Upon the question of damages two requests to charge were made and refused which may be considered together, as involving substantially the same inquiry. One was that if the jury believed it was unsafe to unload the cattle at Palatine Bridge the plaintiff could not recover on account of the conductor's refusal; and the other was, that if the jury thought the cattle would have been injured by taking them through the water, that could be considered on the question of damages. The difficulty underlying both requests is that the possibility of injury to the cattle from unloading them at Palatine Bridge was matter of pure surmise and speculation. There was no evidence which made such an injury even probable. Some accident might have happened; the supposition of the defendant's counsel that some of the cattle might have been drowned may be admitted as a possibility; but the damages which the plaintiff actually did sustain cannot be mitigated by speculating upon what might have happened if a request refused had been granted. Its refusal rendered damage to the cattle certain. That injury the plaintiff had the right to seek to avoid. He could take the risk of unloading. The act would be his. He *14 only would be responsible for the consequences. The defendant cannot refuse him this opportunity, and claim to be released from the damages which actually did result, upon what is necessarily a mere guess or surmise that damages would have followed the unloading. No duty or obligation of the contract of the carrier would have been violated by permitting the plaintiff to unload. It would be his act, and not that of the defendant, and he could not be heard to complain of the granting of his own request, or of the consequences of his own act.

########################################

What is required:
Retype the entire damages excerpt word for word. Draw solely on the damages excerpt above.

########################################

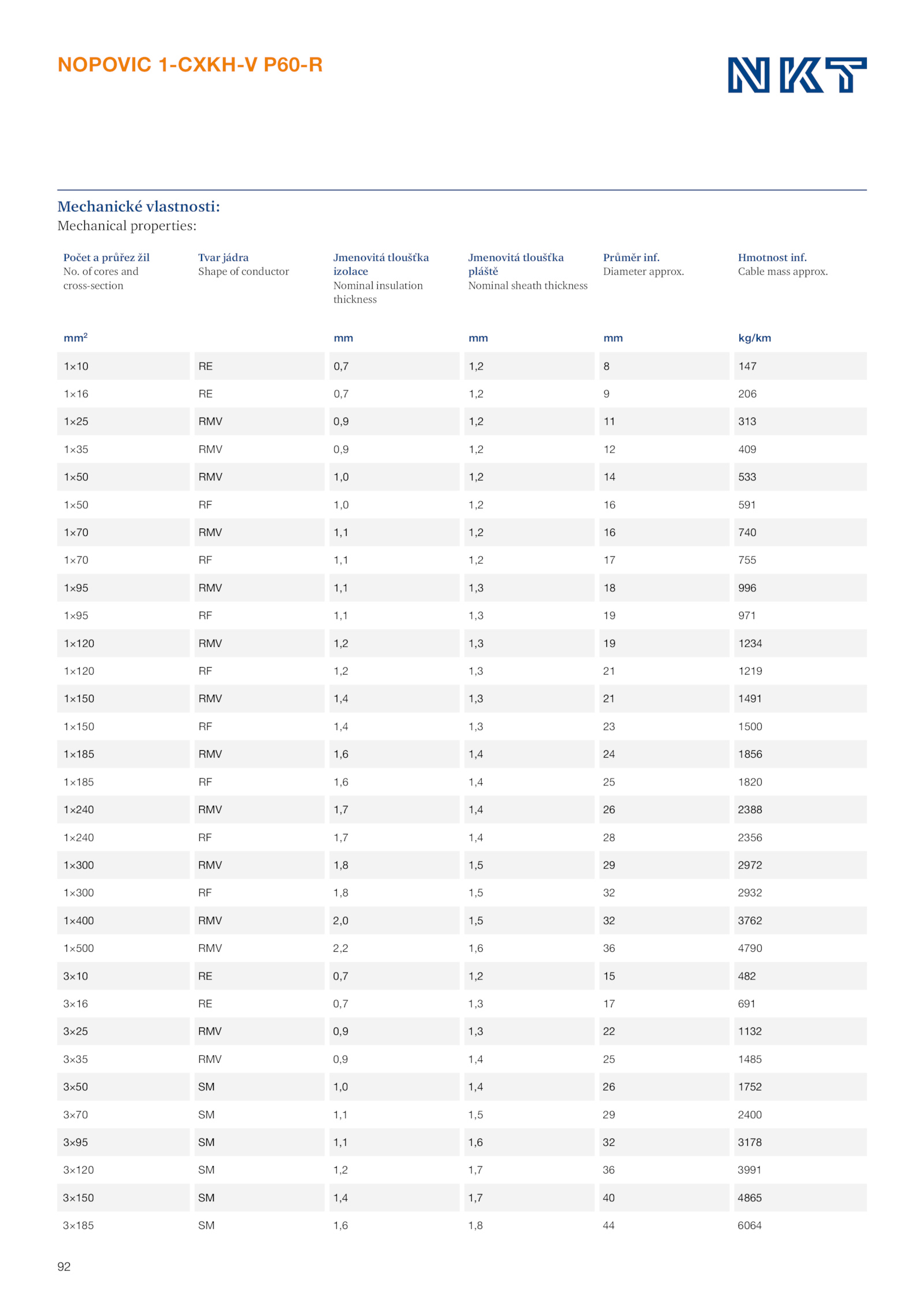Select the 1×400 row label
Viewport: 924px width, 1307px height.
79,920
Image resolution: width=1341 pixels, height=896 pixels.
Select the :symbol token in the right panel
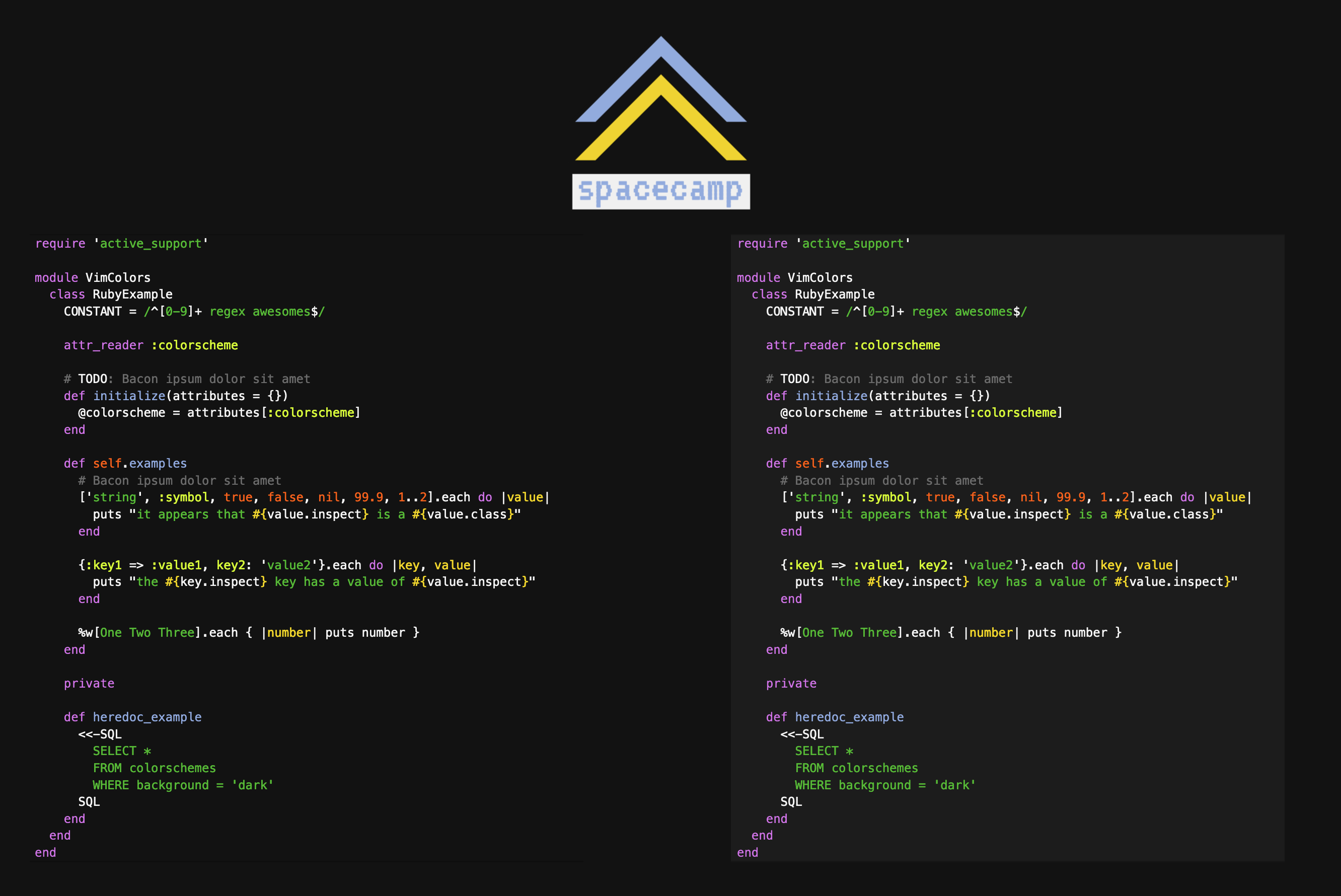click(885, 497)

########################################

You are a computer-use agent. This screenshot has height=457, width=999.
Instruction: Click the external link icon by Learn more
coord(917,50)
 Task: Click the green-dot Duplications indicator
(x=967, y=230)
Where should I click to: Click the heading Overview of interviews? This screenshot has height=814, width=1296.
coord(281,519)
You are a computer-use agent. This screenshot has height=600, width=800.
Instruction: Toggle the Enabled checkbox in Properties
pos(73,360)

########################################

Exercise solution:
Upon the question of damages two requests to charge were made and refused which may be considered together, as involving substantially the same inquiry. One was that if the jury believed it was unsafe to unload the cattle at Palatine Bridge the plaintiff could not recover on account of the conductor's refusal; and the other was, that if the jury thought the cattle would have been injured by taking them through the water, that could be considered on the question of damages. The difficulty underlying both requests is that the possibility of injury to the cattle from unloading them at Palatine Bridge was matter of pure surmise and speculation. There was no evidence which made such an injury even probable. Some accident might have happened; the supposition of the defendant's counsel that some of the cattle might have been drowned may be admitted as a possibility; but the damages which the plaintiff actually did sustain cannot be mitigated by speculating upon what might have happened if a request refused had been granted. Its refusal rendered damage to the cattle certain. That injury the plaintiff had the right to seek to avoid. He could take the risk of unloading. The act would be his. He *14 only would be responsible for the consequences. The defendant cannot refuse him this opportunity, and claim to be released from the damages which actually did result, upon what is necessarily a mere guess or surmise that damages would have followed the unloading. No duty or obligation of the contract of the carrier would have been violated by permitting the plaintiff to unload. It would be his act, and not that of the defendant, and he could not be heard to complain of the granting of his own request, or of the consequences of his own act.